We are regularly forced to reflect theologically, dynamically, on what's happening here. People ask us what Gateways will look like in future. I don't know but we've got to the point of knowing what we wouldn't want to look like! The aim is to be fleet footed and be flexible enough to go in different directions, according to where the Holy Spirit guides us – and all of this is to happen under our three values of hope, creativity and inclusivity.

Word is spreading about Gateways, and I am increasingly being asked to lead infant dedication services and wedding ceremonies. That, in a way, I see as a real sign that we are becoming the church in the village.

I'm not an ordained Church of Scotland minister, but I worked with Bill Landale, as the local minister to do an infant baptism recently; we both just commit to making it work. When there was a baptism in the River Tweed, we both went out and took a shoulder each – again we were committed to working together for the kingdom!

There are always challenges and ours centre on developing local leadership and our long term financial sustainability. I'm only contracted part-time to lead Gateways and on occasion it all seems too much, but God has blessed us, and brought the Core Team together; all of this is nothing to do with our own abilities or strengths, it's all to do with him. I try to keep that in the front of my mind whether sowing seeds of faith or grain.

Updates to, and learning points from, this story

Monday, 28 September, 2015 On Demand clip

Alistair Birkett updates the story of Gateways, a rural fresh expression of church in the Scottish Borders.

Comments

Wonderful to hear about thinking outside the church box and finding fresh ways to engage with people who are unchurched or disillusioned.

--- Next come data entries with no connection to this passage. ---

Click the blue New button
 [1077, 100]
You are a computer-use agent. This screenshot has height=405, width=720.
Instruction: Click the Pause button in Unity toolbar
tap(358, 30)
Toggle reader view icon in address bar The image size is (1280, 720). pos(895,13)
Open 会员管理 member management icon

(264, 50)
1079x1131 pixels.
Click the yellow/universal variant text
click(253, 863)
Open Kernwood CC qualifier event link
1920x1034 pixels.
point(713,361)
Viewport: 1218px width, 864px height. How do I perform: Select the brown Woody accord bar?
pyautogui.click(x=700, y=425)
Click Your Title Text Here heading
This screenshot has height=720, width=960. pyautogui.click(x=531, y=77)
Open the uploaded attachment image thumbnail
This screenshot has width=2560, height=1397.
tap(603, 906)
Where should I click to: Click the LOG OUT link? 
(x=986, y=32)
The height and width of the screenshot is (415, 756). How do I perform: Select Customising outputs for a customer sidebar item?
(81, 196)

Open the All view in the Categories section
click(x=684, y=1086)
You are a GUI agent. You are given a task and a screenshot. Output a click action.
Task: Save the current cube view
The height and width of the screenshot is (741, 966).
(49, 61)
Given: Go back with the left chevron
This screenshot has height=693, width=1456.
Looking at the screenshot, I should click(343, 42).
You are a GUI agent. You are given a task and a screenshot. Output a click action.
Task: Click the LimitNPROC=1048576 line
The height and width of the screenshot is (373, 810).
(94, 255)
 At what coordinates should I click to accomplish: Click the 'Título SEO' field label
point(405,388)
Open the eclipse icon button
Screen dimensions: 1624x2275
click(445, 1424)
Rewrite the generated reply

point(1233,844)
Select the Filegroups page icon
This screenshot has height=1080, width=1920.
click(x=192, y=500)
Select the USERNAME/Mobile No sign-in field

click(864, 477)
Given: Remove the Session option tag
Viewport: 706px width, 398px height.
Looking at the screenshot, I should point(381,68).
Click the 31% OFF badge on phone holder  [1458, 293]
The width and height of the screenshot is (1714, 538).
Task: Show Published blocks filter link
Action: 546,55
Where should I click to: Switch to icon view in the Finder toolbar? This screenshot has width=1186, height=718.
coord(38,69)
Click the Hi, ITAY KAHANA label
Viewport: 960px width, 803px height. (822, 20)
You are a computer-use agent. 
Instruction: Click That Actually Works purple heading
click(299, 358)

I wonder if you have heard of the bounded and centered set models of thinking about faith? The pastor at the church in Boston where I had been before had a great explanation of faith in thinking about talking to people about Jesus. Here's an excerpt of that: http://www.vineyardchurches.org.uk/resources/vineyard-vaults/centred-set...

Also there is a YouTube video explaining it too:
https://www.youtube.com/watch?v=XWqk1o6bDxA

I just can't help think Gateways is on a good track and I wish you the best in the years to come! Blessings!